All the reagents were purchased from Sigma-Aldrich, TCI, Fluorochem and other commercial suppliers. All reactions dealing with air- or moisture-sensitive compounds were carried out in a dry reaction vessel under argon. A degassed solution of 2a (450 mg, 0.59 mmol, synthetized as reported in the Supplementary Information) in diphenyl-ether (0.40 ml, 1.5 M) was refluxed for 20 h, and CH3OH was added at room temperature. The resulting crude polymer collected by filtration was fractionated by gel permeation chromatography recycling, leading to 2b. The 2b (100 mg) and N-octadecylmaleimide (0.95 g, 20 equiv. for each repeating unit) were added to anhydrous o-xylene (10 ml) and degassed. The mixture was stirred at 150 °C for 72 h, and CH3OH was added at room temperature.

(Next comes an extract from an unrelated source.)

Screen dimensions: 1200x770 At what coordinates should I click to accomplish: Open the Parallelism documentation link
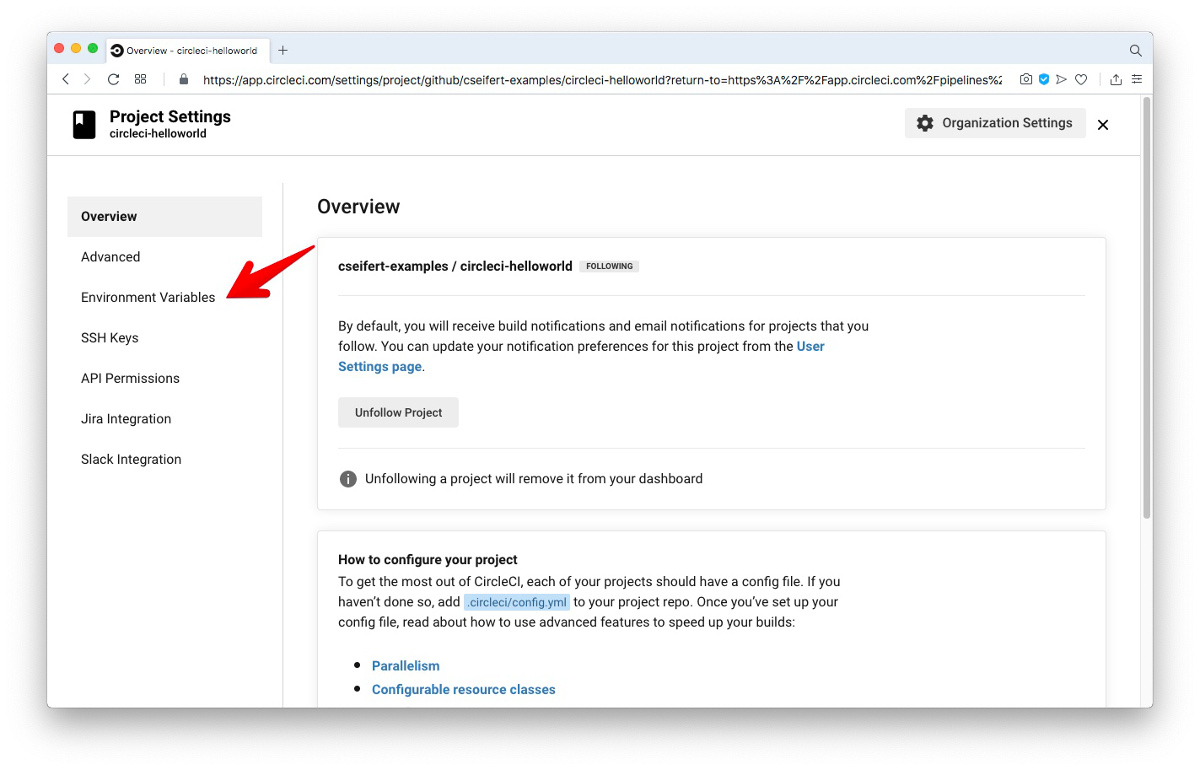406,665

Gel permeation chromatography recycling was used to remove the excess N-octadecylmaleimide, yielding 2c (120 mg, 89% yield, 77% grafting ratio). A suspension of FeCl3 in nitromethane (515 mg for 5 ml) was added to a solution of 2c (50 mg) in anhydrous and degassed dichloromethane (50 ml). After stirring at room temperature for 72 h under Ar bubbling, the reaction was quenched by the addition of CH3OH. The title compound (dark-red powder, 47 mg, 95% yield) was obtained by filtration followed by washing with CH3OH and water.

Optical measurements

UV–visible spectra were measured with an Agilent Cary 5000 spectrophotometer. Fluorescence spectra were recorded on a PerkinElmer Fluorescence Spectrometer LS55.

Surface measurements

Atomic force microscopy measurements were performed on freshly exfoliated highly oriented pyrolitic graphite using Bruker Dimension Icon and Asylum Research Cypher-S atomic force microscopes in tapping mode.

Electronic devices

Chemical vapor deposition graphene was transferred onto wafers with prepatterned Cr–Al (10–70 nm) electrodes using wet-transfer techniques and etched into bow-tie shapes using electron-beam lithography followed by O2-plasma etching. A gap was opened in the graphene constriction using feedback-controlled electro-burning in air, and ISDVSD characteristics were recorded for every device. MGNR dispersions of 1 and 2 were prepared by sonication in tetrahydrofuran for 10 min; ~8 μl were drop cast onto the nano-gaps immediately after electro-burning the devices and measured. Transport measurements were performed in an OI-HelioxVT 3He cryostat and an OI-Triton dilution refrigerator using low-noise d.c. electronics (Delft and homemade).

Simulations

For the density functional theory calculations, we used Siesta using the local-density approximations functional with an energy cut-off of 800 Ry, and the Monkhorst–Pack k-point grid was (50, 1, 1). The structure was optimized until the maximum force on the atoms was less than 0.004 eV Å–1. The dispersion relation was calculated with a supercell size of (3, 1, 1), and the atomic displacement was visualized with XCrySDen.